Converting a function for "velocity vs. position", $v(x)$, to "position vs. time", $p(t)$
The first and second link seem to make sense to me. A few months ago I derived a result for $v(s)$ by following the video in the first link. Recently I have found the second link and the similarity between their result and mine leads me to believe that the work may be correct. I will show this work down below soon. The third link I do not understand but it seems to be what I'm after. $\\[10pt]$
My expression for $a(s)$ takes the form $$a(s)=k(\frac{1}{s^2}),$$ where $k$ is a constant. Since $a=\frac{dv}{dt}$ we have $$ks^{-2}=\frac{dv}{dt}.$$ Multiplying the right-hand side by $\frac{ds}{ds}$ and rearranging the expression we arrive at $$ks^{-2}ds=vdv.$$ Integrating gives us $$k\int_{s_0}^s s^{-2}ds =\int_{v_0}^v vdv.$$ When evaluated this becomes $$-k(\frac{1}{s}-\frac{1}{s_0})=\frac{1}{2}(v^2-v_0^2).$$ Isolating for $v$ we achieve $$v(s)=\pm\sqrt{-2k(\frac{1}{s}-\frac{1}{s_0})+v_0^2}.$$ This is the expression that seems to mimic the result in the second link. I have had this expression for some time now. It is what to do next that I am not sure.
So, here are my questions:
- Is the work that I've done so far correct?
- Is my basic strategy even possible? My plan is to convert $a(s)$ --> $v(s)$ -?-> $s(t)$. The third link leads me to believe that it is possible.
- Is that strategy optimal? Is it possible to go from my initial expression $a(s)$ to $s(t)$ without the in between derivation of $v(s)$?
- How does one actually convert $v(s)$ into $s(t)$? $\\[5pt]$
Part Two
That ends the official part of my post. The following is something that I worked out tonight and I am wondering if it makes any sense whatsoever.

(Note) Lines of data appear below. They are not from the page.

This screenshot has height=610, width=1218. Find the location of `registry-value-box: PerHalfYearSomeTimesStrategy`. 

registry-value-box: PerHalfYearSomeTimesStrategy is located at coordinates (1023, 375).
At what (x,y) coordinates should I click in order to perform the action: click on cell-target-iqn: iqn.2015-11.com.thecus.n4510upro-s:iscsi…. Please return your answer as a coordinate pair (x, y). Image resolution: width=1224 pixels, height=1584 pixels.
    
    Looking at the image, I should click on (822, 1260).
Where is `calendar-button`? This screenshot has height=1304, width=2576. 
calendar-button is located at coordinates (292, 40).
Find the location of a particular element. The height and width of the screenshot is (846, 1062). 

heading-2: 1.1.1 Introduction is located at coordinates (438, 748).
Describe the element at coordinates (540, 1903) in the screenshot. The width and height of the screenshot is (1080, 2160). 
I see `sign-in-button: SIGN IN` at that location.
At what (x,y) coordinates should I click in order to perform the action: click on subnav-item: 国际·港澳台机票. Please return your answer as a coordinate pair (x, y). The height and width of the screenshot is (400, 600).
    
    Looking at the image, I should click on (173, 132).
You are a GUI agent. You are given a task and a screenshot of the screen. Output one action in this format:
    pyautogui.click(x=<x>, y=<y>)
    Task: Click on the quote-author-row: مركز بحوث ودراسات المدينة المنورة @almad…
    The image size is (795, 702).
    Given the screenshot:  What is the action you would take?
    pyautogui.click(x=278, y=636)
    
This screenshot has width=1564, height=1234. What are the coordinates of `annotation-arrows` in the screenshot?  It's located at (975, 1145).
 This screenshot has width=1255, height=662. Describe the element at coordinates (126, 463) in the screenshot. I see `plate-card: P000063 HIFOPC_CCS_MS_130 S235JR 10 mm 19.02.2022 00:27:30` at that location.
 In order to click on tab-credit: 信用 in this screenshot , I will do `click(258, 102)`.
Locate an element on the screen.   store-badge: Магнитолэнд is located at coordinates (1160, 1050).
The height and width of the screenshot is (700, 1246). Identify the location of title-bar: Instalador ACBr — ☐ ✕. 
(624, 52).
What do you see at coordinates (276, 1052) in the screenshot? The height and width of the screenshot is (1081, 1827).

The arguments are as follows:
$$v(s)=\frac{ds}{dt}$$
$$ds=v(s) dt.$$
Since $v(s)$ doesn't depend on time, I treat it as a constant with respect to time
$$\int_{s_0}^sds =v(s)\int_{t_0}^tdt$$ $$s-s_0=v(s)(t-t_0)$$ $$s=v(s)t-v(s)t_0+s_0$$ $$s=\pm\sqrt{-2k(\frac{1}{s}-\frac{1}{s_0})+v_0^2}t-\pm\sqrt{-2k(\frac{1}{s}-\frac{1}{s_0})+v_0^2}t_0+s_0.$$
- Wouldn't this be $s(s,t)$? That doesn't sound quite right. I suspect the problem is with my statement that $v(s)$ doesn't depend on time. I know intuitively that the velocity does indeed change with time. But yet, the input for my function $v(s)$ only requires position.
- I'm interested to know why I cannot treat $v(s)$ as a constant with respect to time in this case considering that it appears to depend only on $s$.
Thanks for reading. I haven't been taught this sort of thing and the whole exercise is just for fun.